AIM OF THE EXERCISE
Could you set down all of the data again, exactly as it stands?

GIVEN DATA
╭──

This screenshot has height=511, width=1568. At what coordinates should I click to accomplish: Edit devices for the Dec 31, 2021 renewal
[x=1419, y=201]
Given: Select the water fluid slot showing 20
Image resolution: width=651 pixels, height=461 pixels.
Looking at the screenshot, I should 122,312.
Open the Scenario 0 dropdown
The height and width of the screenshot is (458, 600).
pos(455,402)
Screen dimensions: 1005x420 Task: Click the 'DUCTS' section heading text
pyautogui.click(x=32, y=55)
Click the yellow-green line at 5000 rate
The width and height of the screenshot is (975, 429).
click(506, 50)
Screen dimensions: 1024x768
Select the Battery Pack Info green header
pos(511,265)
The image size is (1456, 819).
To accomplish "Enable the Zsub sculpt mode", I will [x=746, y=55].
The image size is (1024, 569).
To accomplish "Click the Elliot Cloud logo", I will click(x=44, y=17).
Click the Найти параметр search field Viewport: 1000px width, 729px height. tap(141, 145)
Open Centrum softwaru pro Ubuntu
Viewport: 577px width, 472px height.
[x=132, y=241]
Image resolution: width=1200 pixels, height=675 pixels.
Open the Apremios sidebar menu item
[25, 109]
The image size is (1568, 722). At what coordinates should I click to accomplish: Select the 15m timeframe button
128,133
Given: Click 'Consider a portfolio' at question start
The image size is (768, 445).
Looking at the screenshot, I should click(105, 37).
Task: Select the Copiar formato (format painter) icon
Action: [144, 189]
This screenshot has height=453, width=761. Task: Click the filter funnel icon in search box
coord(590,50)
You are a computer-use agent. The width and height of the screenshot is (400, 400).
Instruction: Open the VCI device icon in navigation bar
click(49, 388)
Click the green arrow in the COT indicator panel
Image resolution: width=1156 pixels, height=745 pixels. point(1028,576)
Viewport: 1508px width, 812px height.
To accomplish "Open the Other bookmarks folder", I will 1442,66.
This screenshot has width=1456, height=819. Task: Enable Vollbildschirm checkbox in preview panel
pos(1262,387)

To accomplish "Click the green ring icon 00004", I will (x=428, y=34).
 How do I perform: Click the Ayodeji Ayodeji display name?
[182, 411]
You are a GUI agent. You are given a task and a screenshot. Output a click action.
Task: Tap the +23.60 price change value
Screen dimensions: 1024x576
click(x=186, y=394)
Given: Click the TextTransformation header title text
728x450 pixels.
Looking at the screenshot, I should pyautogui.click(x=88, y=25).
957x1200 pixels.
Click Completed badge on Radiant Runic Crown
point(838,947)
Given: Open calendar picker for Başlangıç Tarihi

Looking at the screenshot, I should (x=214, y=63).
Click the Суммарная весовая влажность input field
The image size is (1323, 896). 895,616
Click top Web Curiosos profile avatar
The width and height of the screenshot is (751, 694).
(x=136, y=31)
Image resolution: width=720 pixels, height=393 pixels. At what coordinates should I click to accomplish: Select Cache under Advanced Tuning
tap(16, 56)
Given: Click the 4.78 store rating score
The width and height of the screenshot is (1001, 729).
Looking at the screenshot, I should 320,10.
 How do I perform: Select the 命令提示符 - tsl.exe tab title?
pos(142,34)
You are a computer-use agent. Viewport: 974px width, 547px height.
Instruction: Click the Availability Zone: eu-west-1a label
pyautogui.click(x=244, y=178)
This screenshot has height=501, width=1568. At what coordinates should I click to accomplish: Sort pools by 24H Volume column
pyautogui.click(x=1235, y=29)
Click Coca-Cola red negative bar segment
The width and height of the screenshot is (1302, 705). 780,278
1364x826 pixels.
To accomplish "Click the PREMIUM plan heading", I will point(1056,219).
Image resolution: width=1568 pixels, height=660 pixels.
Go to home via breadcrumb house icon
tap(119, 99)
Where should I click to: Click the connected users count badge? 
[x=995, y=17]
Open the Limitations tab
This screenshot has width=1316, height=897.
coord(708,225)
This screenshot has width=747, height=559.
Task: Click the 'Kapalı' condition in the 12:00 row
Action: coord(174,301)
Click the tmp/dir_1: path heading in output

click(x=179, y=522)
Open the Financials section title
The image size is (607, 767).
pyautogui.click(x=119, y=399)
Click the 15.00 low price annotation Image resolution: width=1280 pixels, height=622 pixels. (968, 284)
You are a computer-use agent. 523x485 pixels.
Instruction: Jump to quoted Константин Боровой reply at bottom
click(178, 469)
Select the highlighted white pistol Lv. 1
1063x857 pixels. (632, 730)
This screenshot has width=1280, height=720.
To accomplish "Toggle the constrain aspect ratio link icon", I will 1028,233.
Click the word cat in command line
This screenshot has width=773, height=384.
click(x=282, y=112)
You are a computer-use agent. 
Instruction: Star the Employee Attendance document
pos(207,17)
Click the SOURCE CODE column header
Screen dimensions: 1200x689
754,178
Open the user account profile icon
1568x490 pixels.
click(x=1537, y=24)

╰──

SOLUTION TO THE PROBLEM
This screenshot has height=511, width=1568. At what coordinates should I click to accomplish: Edit devices for the Dec 31, 2021 renewal
[x=1419, y=201]
Given: Select the water fluid slot showing 20
Image resolution: width=651 pixels, height=461 pixels.
Looking at the screenshot, I should 122,312.
Open the Scenario 0 dropdown
The height and width of the screenshot is (458, 600).
pos(455,402)
Screen dimensions: 1005x420 Task: Click the 'DUCTS' section heading text
pyautogui.click(x=32, y=55)
Click the yellow-green line at 5000 rate
The width and height of the screenshot is (975, 429).
click(506, 50)
Screen dimensions: 1024x768
Select the Battery Pack Info green header
pos(511,265)
The image size is (1456, 819).
To accomplish "Enable the Zsub sculpt mode", I will [x=746, y=55].
The image size is (1024, 569).
To accomplish "Click the Elliot Cloud logo", I will click(x=44, y=17).
Click the Найти параметр search field Viewport: 1000px width, 729px height. tap(141, 145)
Open Centrum softwaru pro Ubuntu
Viewport: 577px width, 472px height.
[x=132, y=241]
Image resolution: width=1200 pixels, height=675 pixels.
Open the Apremios sidebar menu item
[25, 109]
The image size is (1568, 722). At what coordinates should I click to accomplish: Select the 15m timeframe button
128,133
Given: Click 'Consider a portfolio' at question start
The image size is (768, 445).
Looking at the screenshot, I should click(105, 37).
Task: Select the Copiar formato (format painter) icon
Action: [144, 189]
This screenshot has height=453, width=761. Task: Click the filter funnel icon in search box
coord(590,50)
You are a computer-use agent. The width and height of the screenshot is (400, 400).
Instruction: Open the VCI device icon in navigation bar
click(49, 388)
Click the green arrow in the COT indicator panel
Image resolution: width=1156 pixels, height=745 pixels. point(1028,576)
Viewport: 1508px width, 812px height.
To accomplish "Open the Other bookmarks folder", I will 1442,66.
This screenshot has width=1456, height=819. Task: Enable Vollbildschirm checkbox in preview panel
pos(1262,387)

To accomplish "Click the green ring icon 00004", I will (x=428, y=34).
 How do I perform: Click the Ayodeji Ayodeji display name?
[182, 411]
You are a GUI agent. You are given a task and a screenshot. Output a click action.
Task: Tap the +23.60 price change value
Screen dimensions: 1024x576
click(x=186, y=394)
Given: Click the TextTransformation header title text
728x450 pixels.
Looking at the screenshot, I should pyautogui.click(x=88, y=25).
957x1200 pixels.
Click Completed badge on Radiant Runic Crown
point(838,947)
Given: Open calendar picker for Başlangıç Tarihi

Looking at the screenshot, I should (x=214, y=63).
Click the Суммарная весовая влажность input field
The image size is (1323, 896). 895,616
Click top Web Curiosos profile avatar
The width and height of the screenshot is (751, 694).
(x=136, y=31)
Image resolution: width=720 pixels, height=393 pixels. At what coordinates should I click to accomplish: Select Cache under Advanced Tuning
tap(16, 56)
Given: Click the 4.78 store rating score
The width and height of the screenshot is (1001, 729).
Looking at the screenshot, I should 320,10.
 How do I perform: Select the 命令提示符 - tsl.exe tab title?
pos(142,34)
You are a computer-use agent. Viewport: 974px width, 547px height.
Instruction: Click the Availability Zone: eu-west-1a label
pyautogui.click(x=244, y=178)
This screenshot has height=501, width=1568. At what coordinates should I click to accomplish: Sort pools by 24H Volume column
pyautogui.click(x=1235, y=29)
Click Coca-Cola red negative bar segment
The width and height of the screenshot is (1302, 705). 780,278
1364x826 pixels.
To accomplish "Click the PREMIUM plan heading", I will point(1056,219).
Image resolution: width=1568 pixels, height=660 pixels.
Go to home via breadcrumb house icon
tap(119, 99)
Where should I click to: Click the connected users count badge? 
[x=995, y=17]
Open the Limitations tab
This screenshot has width=1316, height=897.
coord(708,225)
This screenshot has width=747, height=559.
Task: Click the 'Kapalı' condition in the 12:00 row
Action: coord(174,301)
Click the tmp/dir_1: path heading in output

click(x=179, y=522)
Open the Financials section title
The image size is (607, 767).
pyautogui.click(x=119, y=399)
Click the 15.00 low price annotation Image resolution: width=1280 pixels, height=622 pixels. (968, 284)
You are a computer-use agent. 523x485 pixels.
Instruction: Jump to quoted Константин Боровой reply at bottom
click(178, 469)
Select the highlighted white pistol Lv. 1
1063x857 pixels. (632, 730)
This screenshot has width=1280, height=720.
To accomplish "Toggle the constrain aspect ratio link icon", I will 1028,233.
Click the word cat in command line
This screenshot has width=773, height=384.
click(x=282, y=112)
You are a computer-use agent. 
Instruction: Star the Employee Attendance document
pos(207,17)
Click the SOURCE CODE column header
Screen dimensions: 1200x689
754,178
Open the user account profile icon
1568x490 pixels.
click(x=1537, y=24)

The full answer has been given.